In its Metrics FYI blog post updated on Dec. 16, the social media giant said there was a discrepancy in how the platform measured traffic from news outlets and other publishers who use Instant Articles, which it launched last year.
The Instant Articles software allows the outlets to post its content directly and almost instantaneously to Facebook. According to the updated post, Instant Articles was undercounting traffic from iPhone users for the more than two months (Sept. 20 and Nov. 30). As for how much Facebook was undercounting, the Wall Street Journal reported it was by as much as 20 percent.
Facebook top executives have also acknowledged the blunder. Carolyn Everson, who oversees Facebook’s ads, said, “We did have an error. It was one of 14 [metrics] in our dashboard. We noticed it about a month ago, and we immediately notified clients and agencies and corrected the error. Thankfully, it did not have anything to do with advertising ROI [return on investment] or billing.”
ComScore gets the credit for reporting the issue, and Facebook did indeed note in the post that the organization was the one who notified them.
The reason this fourth blunder is especially embarrassing and concerning is because of Facebook’s recent aggressive efforts to attract media outlets to the platform specifically to use Instant Articles. The software is, as mentioned, almost instantaneous, while other websites can take close to two to four seconds.
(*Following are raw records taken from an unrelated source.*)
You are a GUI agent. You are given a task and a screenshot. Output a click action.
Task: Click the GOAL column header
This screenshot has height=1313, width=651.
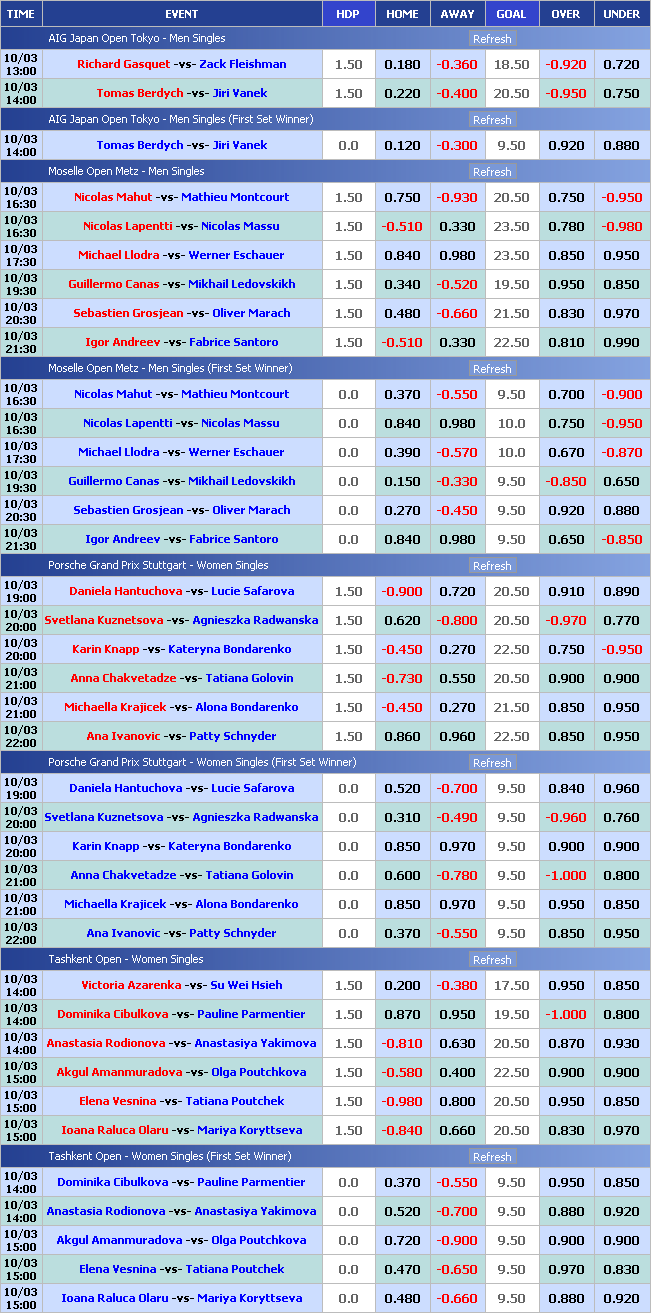tap(511, 14)
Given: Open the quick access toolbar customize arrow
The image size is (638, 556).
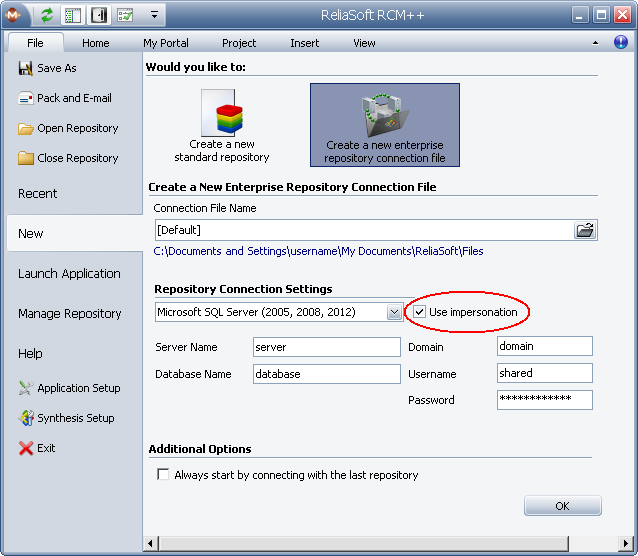Looking at the screenshot, I should [x=154, y=15].
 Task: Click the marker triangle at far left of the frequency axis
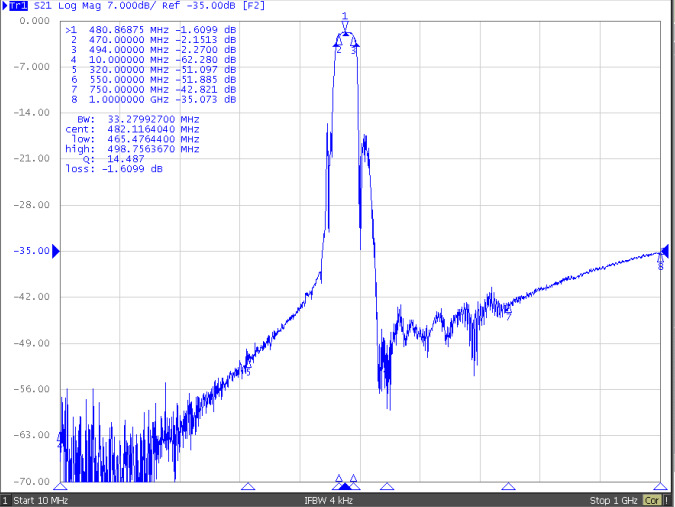point(61,486)
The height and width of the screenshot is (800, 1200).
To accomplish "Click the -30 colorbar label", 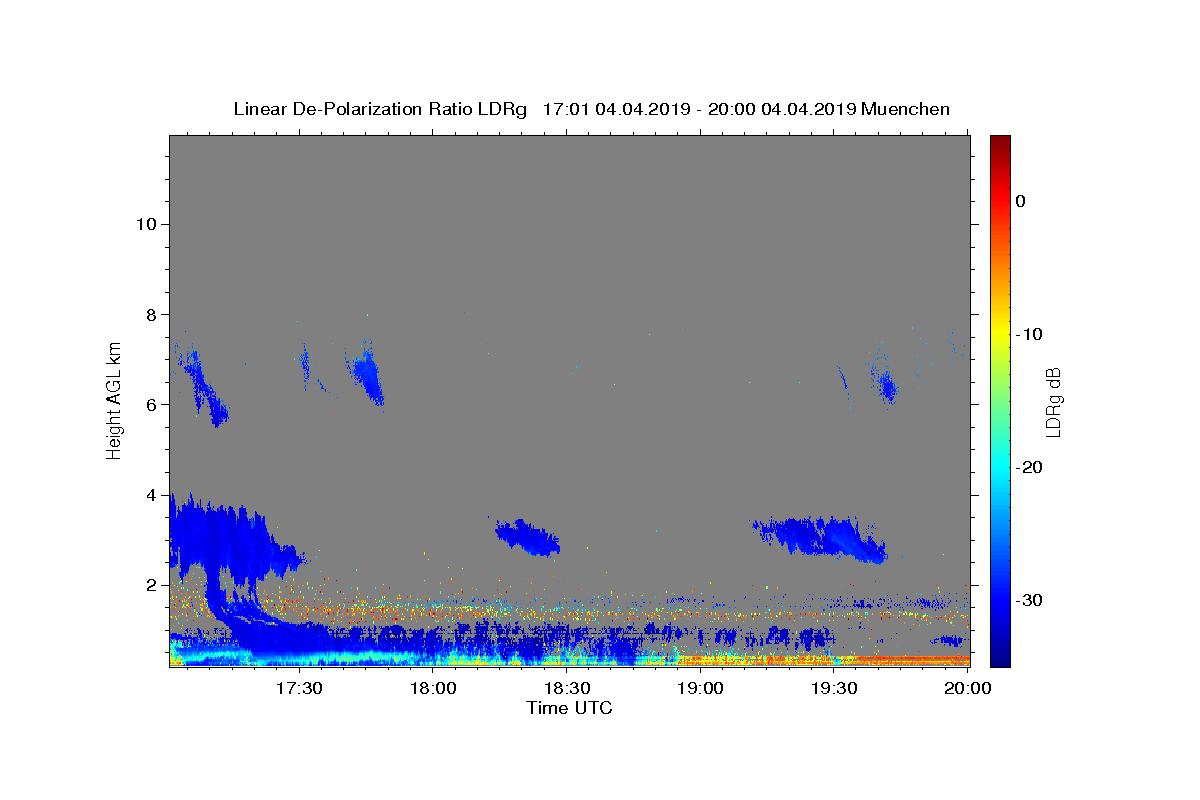I will [x=1029, y=600].
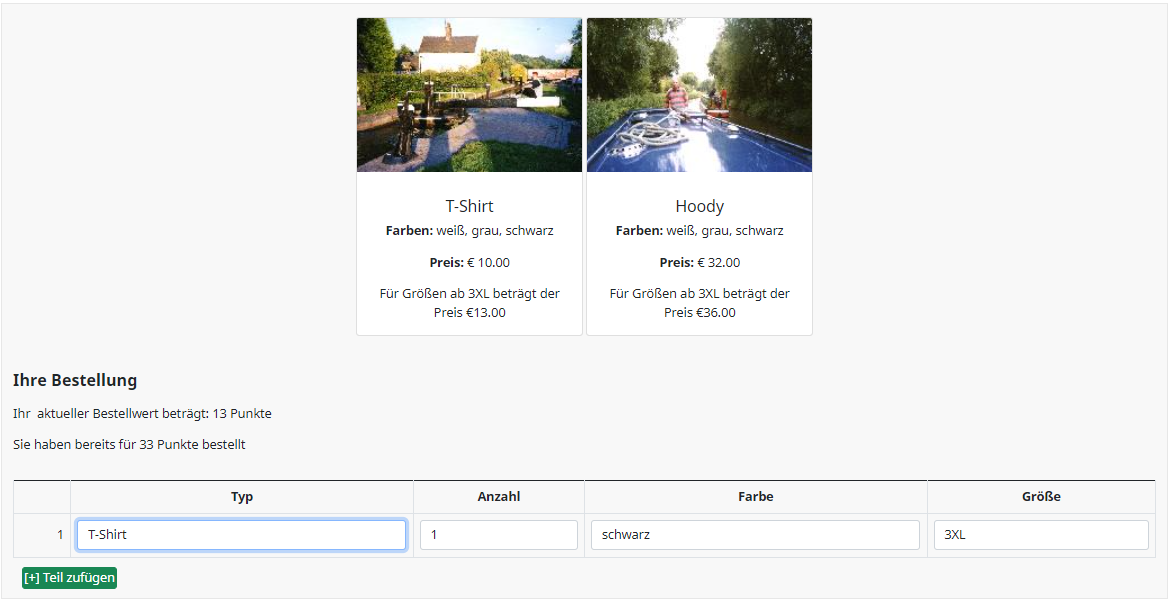The width and height of the screenshot is (1169, 599).
Task: Focus the Farbe field containing schwarz
Action: tap(755, 535)
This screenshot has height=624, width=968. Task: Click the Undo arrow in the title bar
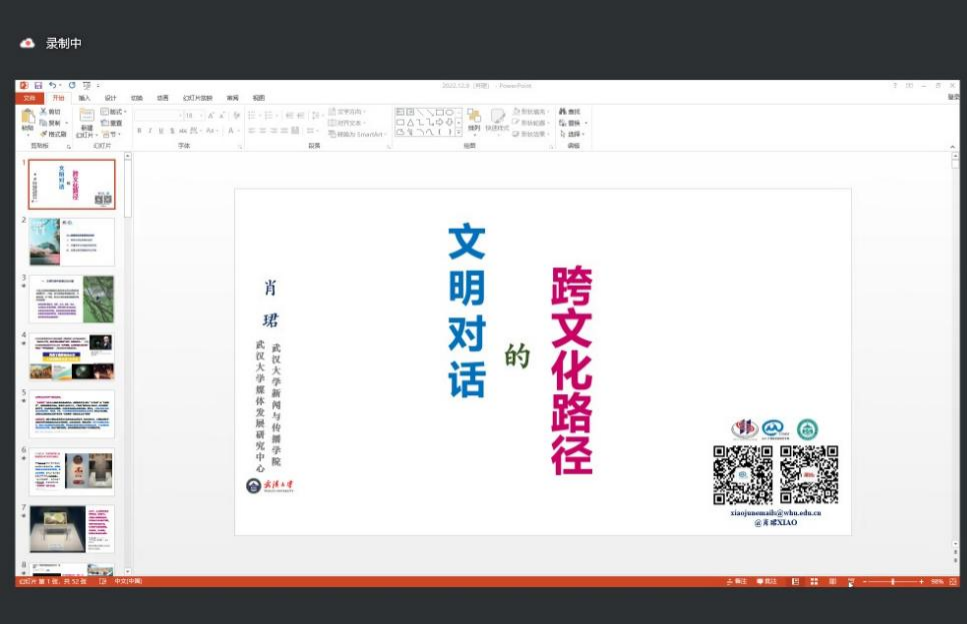(x=51, y=86)
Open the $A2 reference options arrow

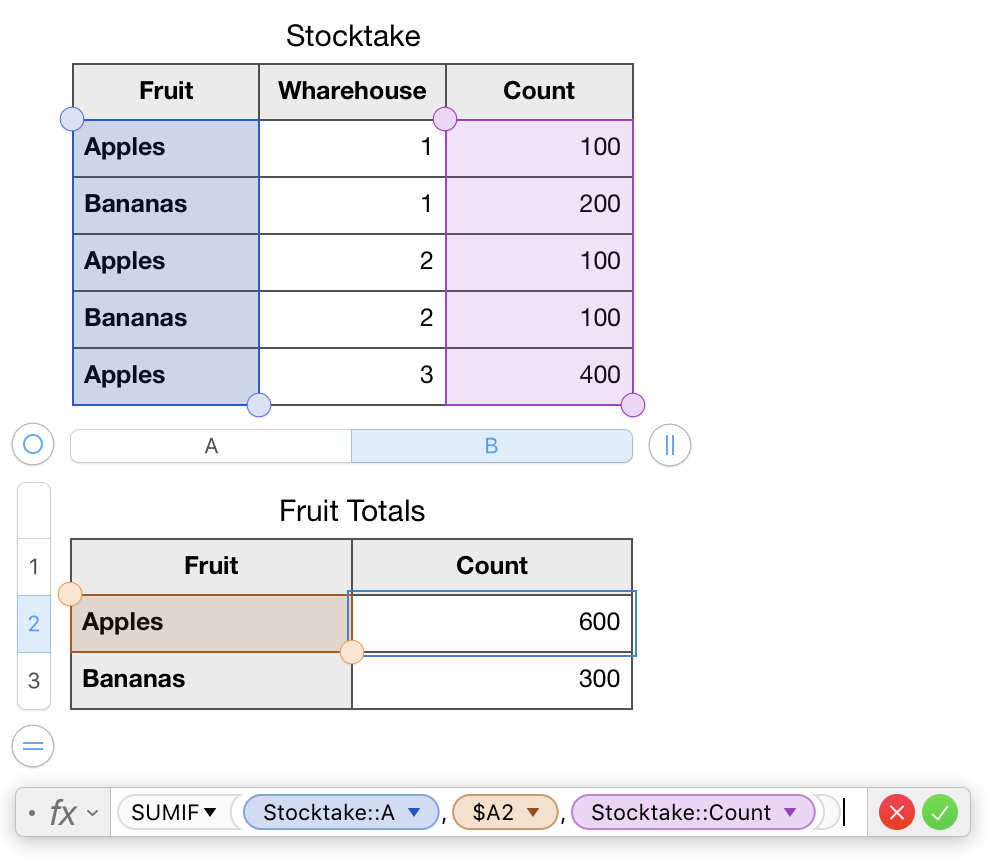click(x=533, y=813)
It gives publishers the option to sell its own ads and keep all the proceeds or have Facebook sell the ad slots for them but relinquish 30 percent of the revenue.
But for many outlets, those seconds can matter. The Atlantic had been hesitant getting in on Instant Articles, nervous that Facebook could change the original terms in the future. Other executives at a variety of outlets have called Instant Articles too big to ignore for a variety of reasons and technology advances. BuzzFeed, for example, says that Instant Articles pulls in 15 percent of its total audience from the software, but the majority is driven by other platforms like YouTube and Snapchat.